**THE TASK**
Begin the copy at the line containing "Task: Click the 'Compensatie' group header" in the data below and end it at the line containing "Click the 创建移动应用 breadcrumb text", keeping each line exact and leaving out pictures.
--- --- ---
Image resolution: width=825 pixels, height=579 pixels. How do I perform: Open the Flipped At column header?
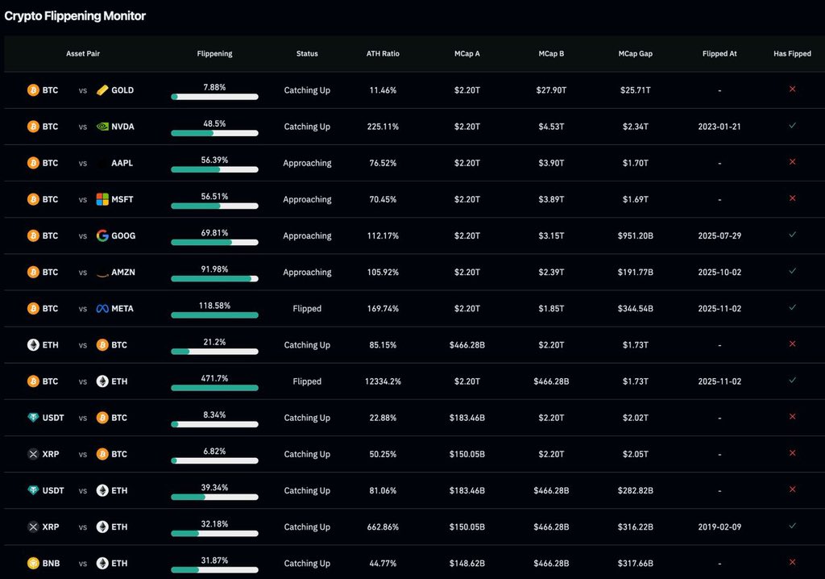tap(719, 54)
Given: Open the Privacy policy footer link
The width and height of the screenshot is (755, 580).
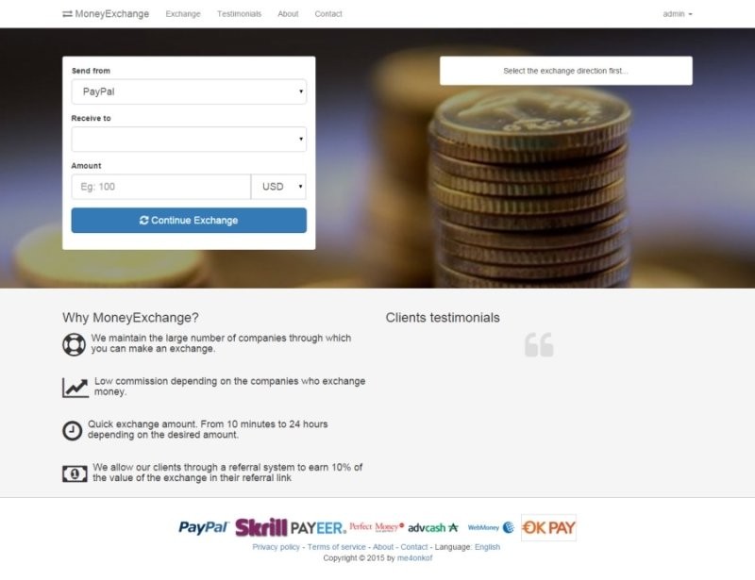Looking at the screenshot, I should point(276,547).
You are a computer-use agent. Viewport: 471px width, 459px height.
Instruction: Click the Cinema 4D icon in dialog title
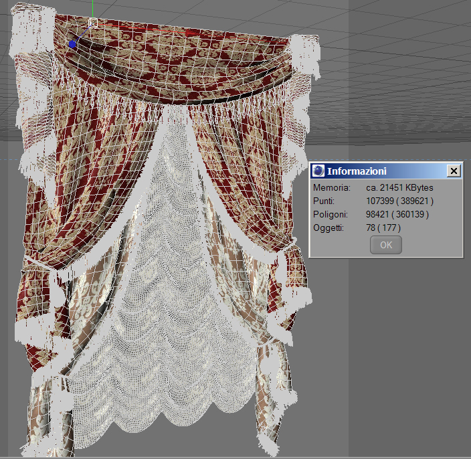coord(318,171)
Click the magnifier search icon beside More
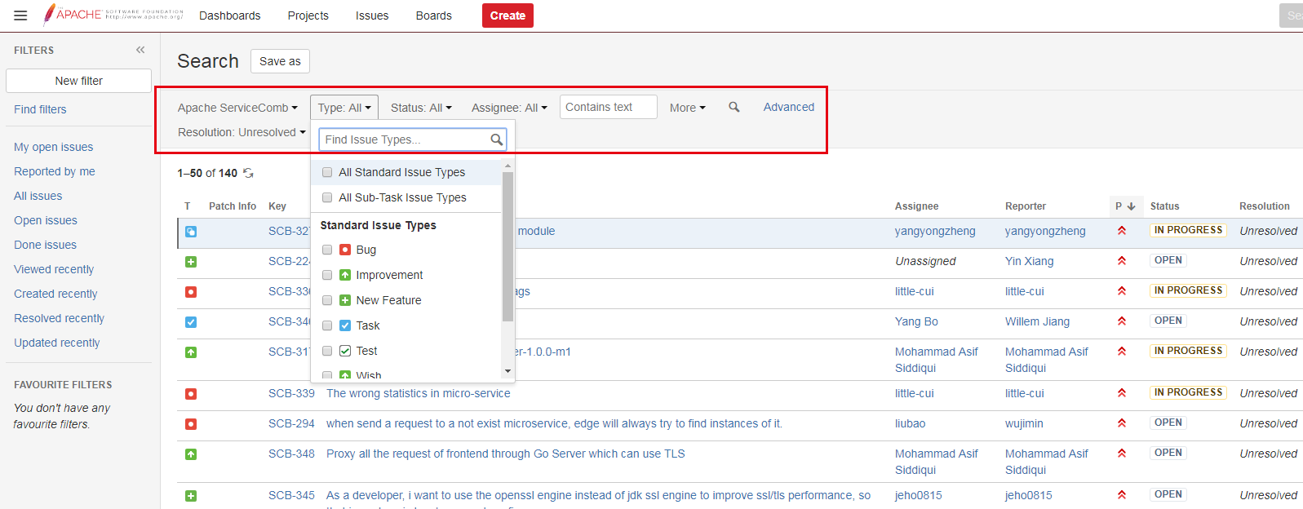The image size is (1303, 509). tap(734, 107)
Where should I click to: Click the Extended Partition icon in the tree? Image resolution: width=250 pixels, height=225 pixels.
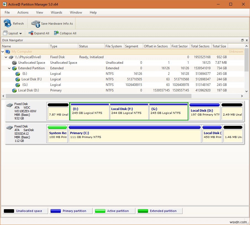tap(14, 68)
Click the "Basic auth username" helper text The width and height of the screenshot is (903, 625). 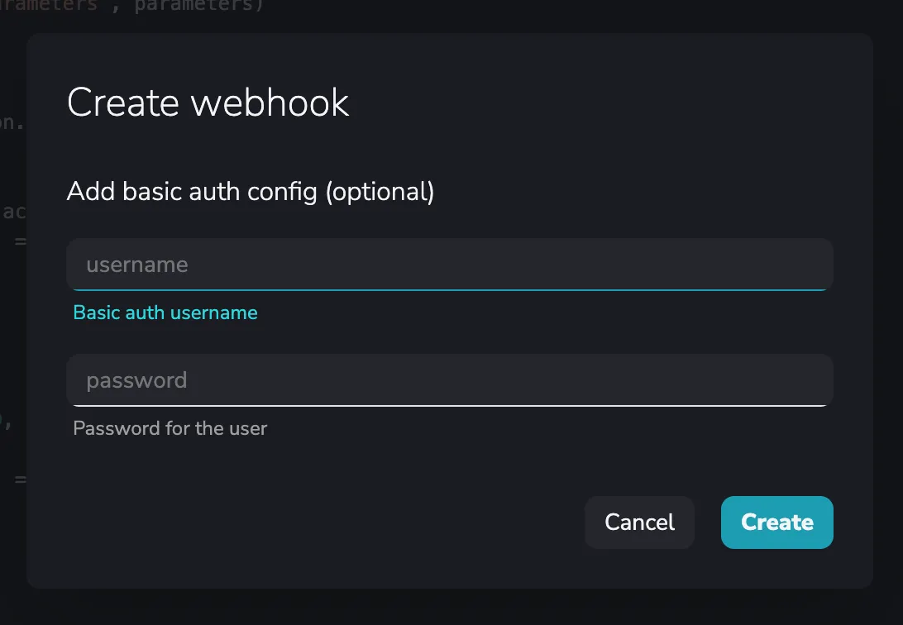[165, 313]
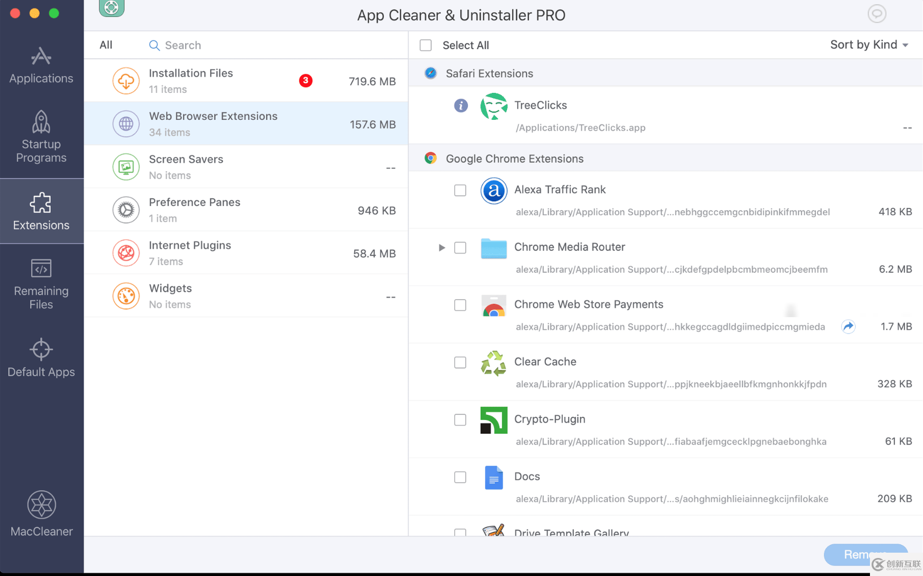Open the Applications sidebar section
The width and height of the screenshot is (923, 576).
pos(41,66)

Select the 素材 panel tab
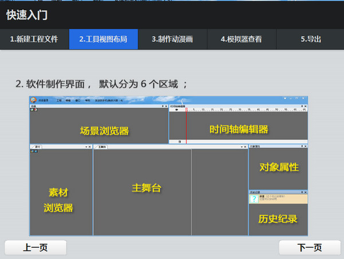pos(37,147)
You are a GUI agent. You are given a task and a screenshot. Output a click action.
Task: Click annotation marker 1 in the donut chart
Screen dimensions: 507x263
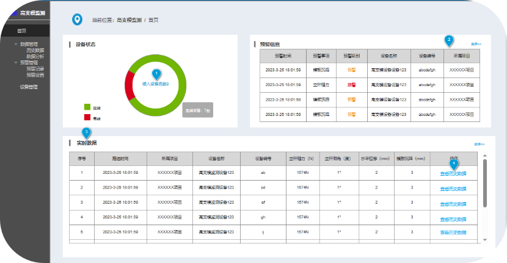point(155,74)
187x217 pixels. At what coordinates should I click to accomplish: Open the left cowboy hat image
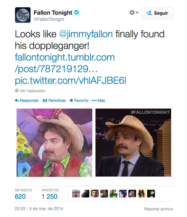54,143
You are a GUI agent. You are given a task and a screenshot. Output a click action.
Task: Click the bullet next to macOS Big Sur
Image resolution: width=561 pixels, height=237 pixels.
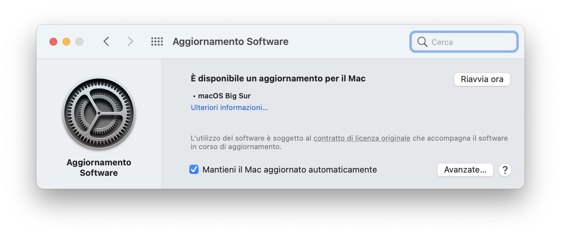pos(194,96)
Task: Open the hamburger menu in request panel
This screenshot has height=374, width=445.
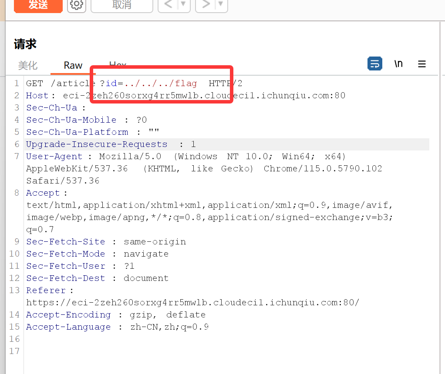Action: [421, 64]
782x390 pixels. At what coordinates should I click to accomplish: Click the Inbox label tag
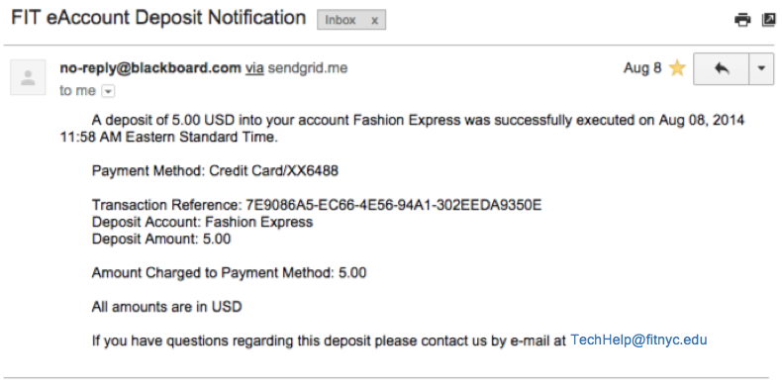(x=341, y=21)
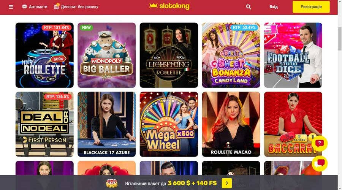Open the Blackjack 17 Azure table

[107, 124]
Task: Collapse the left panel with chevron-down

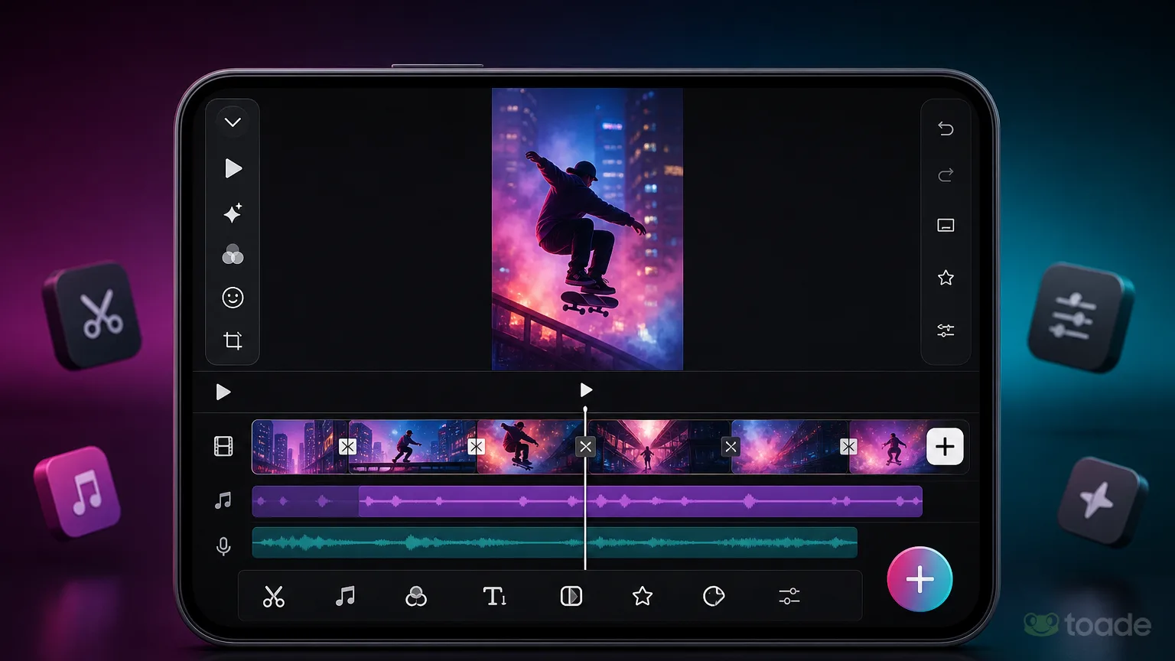Action: pos(233,122)
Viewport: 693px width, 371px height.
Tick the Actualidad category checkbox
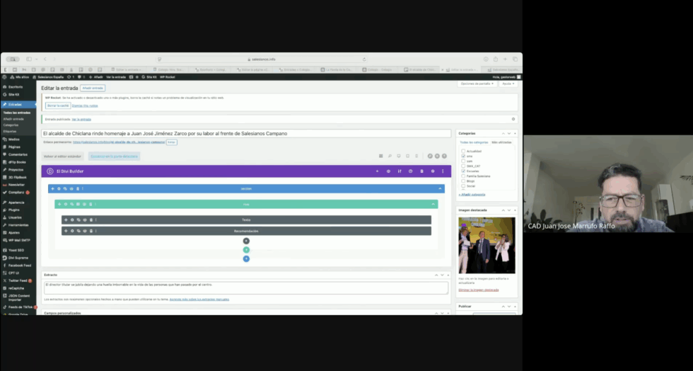[463, 151]
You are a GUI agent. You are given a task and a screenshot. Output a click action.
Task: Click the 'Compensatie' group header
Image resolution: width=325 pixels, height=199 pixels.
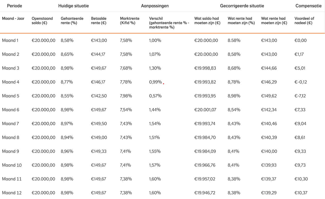(308, 6)
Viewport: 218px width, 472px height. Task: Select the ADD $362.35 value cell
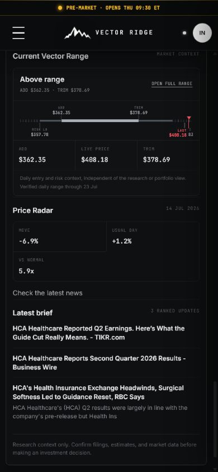click(44, 155)
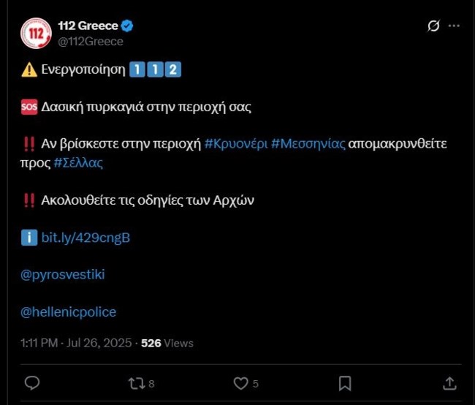This screenshot has width=475, height=405.
Task: Open the @112Greece handle
Action: click(91, 42)
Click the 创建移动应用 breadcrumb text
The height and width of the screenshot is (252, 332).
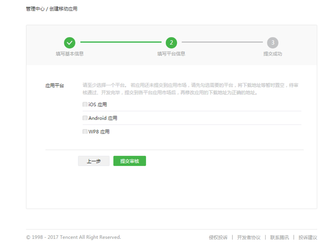pyautogui.click(x=63, y=8)
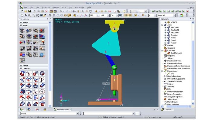This screenshot has height=120, width=213.
Task: Select the zoom magnifier tool
Action: click(x=29, y=15)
--- --- ---
**RESPONSE**
Task: Click the 'Compensatie' group header
Image resolution: width=325 pixels, height=199 pixels.
(308, 6)
Viewport: 218px width, 472px height. Task: Select the ADD $362.35 value cell
click(44, 155)
This screenshot has width=475, height=405.
Task: Open the @112Greece handle
Action: click(91, 42)
Click the 创建移动应用 breadcrumb text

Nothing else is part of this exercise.